In the particular situation described by 49_and_Counting, he won't be getting any BJs at all for the remainder of that deck. Whatever advantage the TC tells him he has, he must bet before the next hand knowing that he's giving up approximately .024 units before the cards even hit the table.
Of course, as you pointed out, the sims DO include plenty of occasions when all four aces disappear in the first round. The advantage at each TC along the number-line is derived from decks having all sorts of "first hands". In some decks, there are first rounds in which NO aces come out on the first hand, one ace comes out, two aces come out, etc. It is more than just a "hunch" for "49" to realize that, of the five basic situations (0-4 aces remaining), the four most prosperous ones for the player have been eliminated. In fact, if we assume that 13 cards were played in the first round, more than three-fourths of all simulated decks can now be tossed out the window, because they're no longer relevant. That three-fourths surely represents (as a group) a sizable chunk of the more lucrative decks. With them eliminated, we have no way to nail down just what our advantage is at each TC. We only know that whatever advantage-figure we usually associate with a particular TC is too high. Since we don't have any more data than that, I'd definitely go with a conservative bet-ramp. You may see that as a "hunch"; I just see it as a logical adjustment.

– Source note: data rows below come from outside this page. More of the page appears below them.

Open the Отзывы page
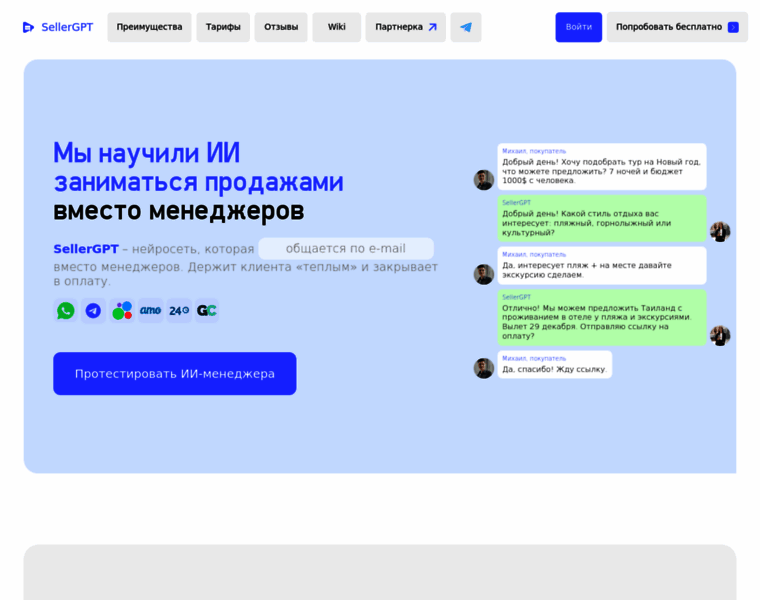 [x=281, y=27]
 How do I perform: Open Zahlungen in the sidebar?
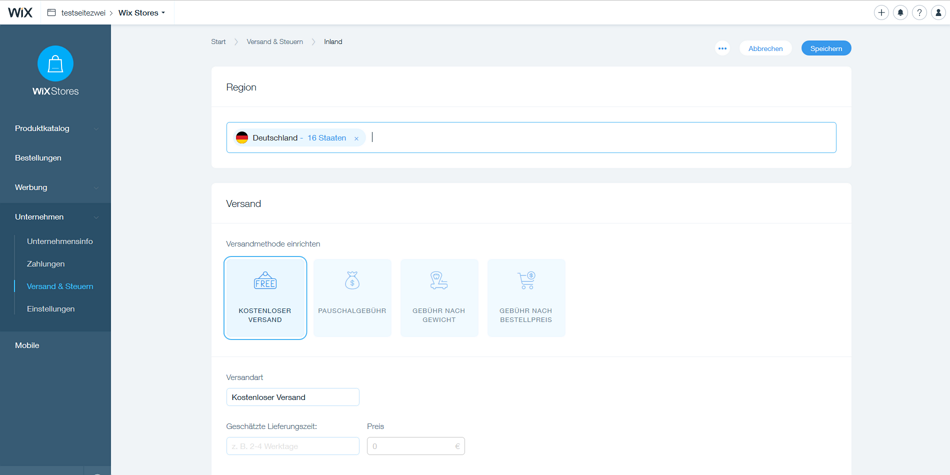click(x=46, y=264)
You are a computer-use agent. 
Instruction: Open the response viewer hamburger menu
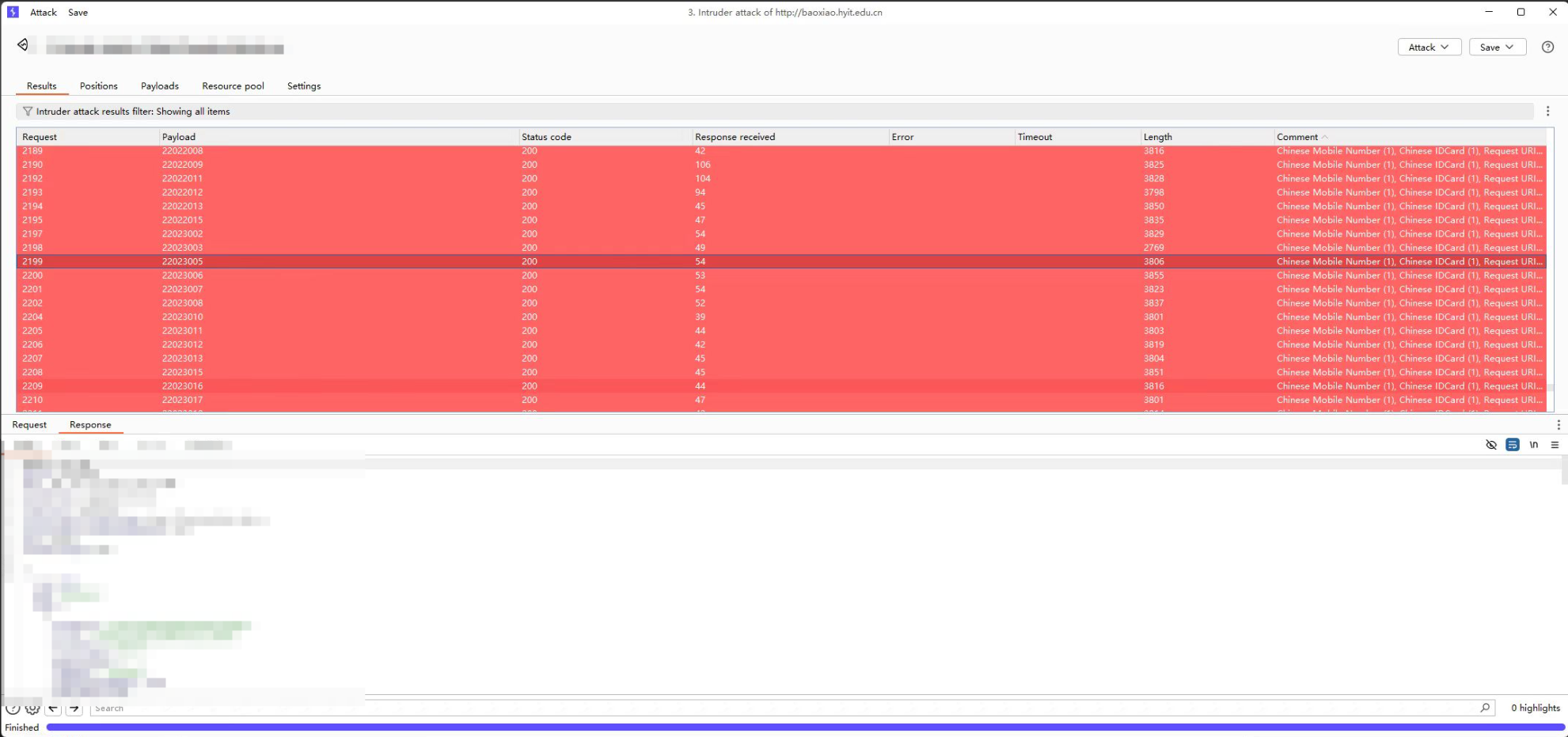pos(1555,445)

From Beat The Dealer by Edward O. Thorp (p. 118 in my copy):
"Your results improve further if you adjust your bet size for an excess or shortage of Aces. When all the Aces are gone, subtract 4 percent from your estimated advantage. When the deck has twice as many Aces as normal, add 4 per cent to your estimated advantage."
Of course, Thorp's figure may not be accurate, although I'm sure it's in the ball park. Also, he brings up this point while discussing his Ten-Count system. Nonetheless, it wouldn't be a stretch at all if 49_and_Counting assumes that his disadvantage has dropped by some amount. He will have deduced on his own what Thorp reported after running who-knows-how-many simulations. If "49" reached your TC of +6 for a "3%" advantage, Thorp's adjustment (or something close to it) puts him back into a negative EV situation, or at best a "neutral" one.
To put it another way, you have the choice of sitting down at a table where all four aces have just been dealt, or at a table where no aces have been played. At both tables, the count is identical. If you'd prefer to play one over the other, you're essentially saying that you're willing to bet more money at one table than the other. If you had the opportunity to play both tables at the same time, are you saying that the size of your bets at each table would be identical, as long as the counts at each table were identical? Would you be incorporating a "hunch" to bet more at the table where no aces have been played?